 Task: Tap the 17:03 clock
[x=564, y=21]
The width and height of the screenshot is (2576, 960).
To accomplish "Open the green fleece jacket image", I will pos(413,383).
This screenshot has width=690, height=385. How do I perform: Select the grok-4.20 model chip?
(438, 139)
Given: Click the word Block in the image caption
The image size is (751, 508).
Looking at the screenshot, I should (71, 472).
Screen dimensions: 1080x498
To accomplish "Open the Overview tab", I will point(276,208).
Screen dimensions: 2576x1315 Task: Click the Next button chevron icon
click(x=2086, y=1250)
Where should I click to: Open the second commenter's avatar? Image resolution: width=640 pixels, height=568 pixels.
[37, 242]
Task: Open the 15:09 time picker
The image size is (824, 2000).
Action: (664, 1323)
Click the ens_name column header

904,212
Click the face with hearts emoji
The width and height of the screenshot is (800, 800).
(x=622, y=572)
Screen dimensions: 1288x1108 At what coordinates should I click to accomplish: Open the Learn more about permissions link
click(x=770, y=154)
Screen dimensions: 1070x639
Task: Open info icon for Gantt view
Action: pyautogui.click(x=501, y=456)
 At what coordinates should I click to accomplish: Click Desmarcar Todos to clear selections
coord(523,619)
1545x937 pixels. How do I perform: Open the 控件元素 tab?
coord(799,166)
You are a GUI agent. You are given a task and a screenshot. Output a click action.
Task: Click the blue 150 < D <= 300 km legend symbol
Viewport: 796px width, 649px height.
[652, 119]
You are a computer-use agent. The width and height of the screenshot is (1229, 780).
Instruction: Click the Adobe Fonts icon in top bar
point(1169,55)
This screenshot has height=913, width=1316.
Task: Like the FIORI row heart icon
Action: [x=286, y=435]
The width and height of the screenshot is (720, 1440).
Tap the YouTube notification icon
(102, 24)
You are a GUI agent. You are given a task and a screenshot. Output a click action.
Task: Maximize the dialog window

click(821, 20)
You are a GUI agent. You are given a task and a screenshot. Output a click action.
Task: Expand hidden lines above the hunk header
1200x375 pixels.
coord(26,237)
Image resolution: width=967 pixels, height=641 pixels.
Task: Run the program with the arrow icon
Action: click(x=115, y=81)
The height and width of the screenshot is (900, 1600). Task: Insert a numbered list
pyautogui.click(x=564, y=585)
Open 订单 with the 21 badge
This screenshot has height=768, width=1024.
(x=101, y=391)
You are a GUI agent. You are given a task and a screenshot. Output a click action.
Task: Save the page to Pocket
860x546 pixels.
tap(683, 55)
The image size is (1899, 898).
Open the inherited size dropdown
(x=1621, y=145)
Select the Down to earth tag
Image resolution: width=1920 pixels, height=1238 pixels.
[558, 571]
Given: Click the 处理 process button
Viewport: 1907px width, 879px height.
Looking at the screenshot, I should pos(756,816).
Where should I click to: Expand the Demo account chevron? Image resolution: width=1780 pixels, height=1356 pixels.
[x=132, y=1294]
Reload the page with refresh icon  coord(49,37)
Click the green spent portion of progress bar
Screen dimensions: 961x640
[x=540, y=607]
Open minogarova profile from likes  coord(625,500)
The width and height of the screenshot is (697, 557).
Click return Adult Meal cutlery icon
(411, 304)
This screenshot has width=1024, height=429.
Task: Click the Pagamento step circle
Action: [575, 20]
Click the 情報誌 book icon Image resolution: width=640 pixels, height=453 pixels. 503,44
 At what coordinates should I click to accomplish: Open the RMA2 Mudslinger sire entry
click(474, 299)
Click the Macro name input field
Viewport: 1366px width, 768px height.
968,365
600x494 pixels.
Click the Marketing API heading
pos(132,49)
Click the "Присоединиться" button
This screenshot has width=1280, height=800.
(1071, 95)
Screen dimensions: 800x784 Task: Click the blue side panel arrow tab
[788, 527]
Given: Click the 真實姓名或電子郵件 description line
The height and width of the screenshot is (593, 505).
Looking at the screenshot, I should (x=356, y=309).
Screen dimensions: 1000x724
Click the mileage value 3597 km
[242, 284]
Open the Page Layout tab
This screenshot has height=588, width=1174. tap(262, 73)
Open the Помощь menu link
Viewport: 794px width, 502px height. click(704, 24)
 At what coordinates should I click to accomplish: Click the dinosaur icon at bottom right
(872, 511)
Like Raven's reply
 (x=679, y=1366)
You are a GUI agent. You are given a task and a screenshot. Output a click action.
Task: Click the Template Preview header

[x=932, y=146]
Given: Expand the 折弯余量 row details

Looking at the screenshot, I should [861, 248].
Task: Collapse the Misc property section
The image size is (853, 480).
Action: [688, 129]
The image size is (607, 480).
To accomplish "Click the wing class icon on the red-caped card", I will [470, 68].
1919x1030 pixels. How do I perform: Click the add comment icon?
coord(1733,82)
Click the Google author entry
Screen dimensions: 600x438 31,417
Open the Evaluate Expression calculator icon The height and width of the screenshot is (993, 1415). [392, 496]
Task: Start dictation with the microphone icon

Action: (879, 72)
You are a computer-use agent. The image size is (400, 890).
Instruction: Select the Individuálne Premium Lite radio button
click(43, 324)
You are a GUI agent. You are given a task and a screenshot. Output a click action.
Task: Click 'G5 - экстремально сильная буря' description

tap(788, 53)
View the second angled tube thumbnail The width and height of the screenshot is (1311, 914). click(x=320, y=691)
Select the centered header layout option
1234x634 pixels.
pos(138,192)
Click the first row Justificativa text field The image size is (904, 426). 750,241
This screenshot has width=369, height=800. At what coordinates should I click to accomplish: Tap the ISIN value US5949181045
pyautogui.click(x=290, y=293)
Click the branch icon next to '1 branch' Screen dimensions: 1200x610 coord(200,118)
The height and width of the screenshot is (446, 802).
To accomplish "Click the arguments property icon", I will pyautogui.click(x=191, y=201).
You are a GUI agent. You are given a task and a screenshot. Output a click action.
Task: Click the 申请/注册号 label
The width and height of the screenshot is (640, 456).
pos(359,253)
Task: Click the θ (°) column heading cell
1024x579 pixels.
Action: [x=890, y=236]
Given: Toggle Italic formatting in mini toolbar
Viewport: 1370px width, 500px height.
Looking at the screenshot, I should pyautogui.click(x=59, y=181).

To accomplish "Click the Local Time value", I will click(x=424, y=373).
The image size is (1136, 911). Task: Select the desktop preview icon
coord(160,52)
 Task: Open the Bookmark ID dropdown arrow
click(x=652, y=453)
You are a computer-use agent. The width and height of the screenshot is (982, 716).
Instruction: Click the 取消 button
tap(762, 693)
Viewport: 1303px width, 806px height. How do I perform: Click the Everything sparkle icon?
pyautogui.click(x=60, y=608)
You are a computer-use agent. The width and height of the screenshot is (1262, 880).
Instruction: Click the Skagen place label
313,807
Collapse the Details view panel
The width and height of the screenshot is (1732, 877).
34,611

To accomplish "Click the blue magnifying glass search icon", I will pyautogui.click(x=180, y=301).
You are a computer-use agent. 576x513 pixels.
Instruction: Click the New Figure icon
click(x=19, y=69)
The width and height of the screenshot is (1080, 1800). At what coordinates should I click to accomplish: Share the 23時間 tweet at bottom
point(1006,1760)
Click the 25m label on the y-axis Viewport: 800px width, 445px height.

☆ ☆ ☆

* What is required
In the listing above, find the line with "600x494 pixels." and the line with "Given: Click the 真實姓名或電子郵件 description line"; set down exactly those two lines and every line between them, nothing more.

* Answer to the problem
600x494 pixels.
Click the Marketing API heading
pos(132,49)
Click the "Присоединиться" button
This screenshot has width=1280, height=800.
(1071, 95)
Screen dimensions: 800x784 Task: Click the blue side panel arrow tab
[788, 527]
Given: Click the 真實姓名或電子郵件 description line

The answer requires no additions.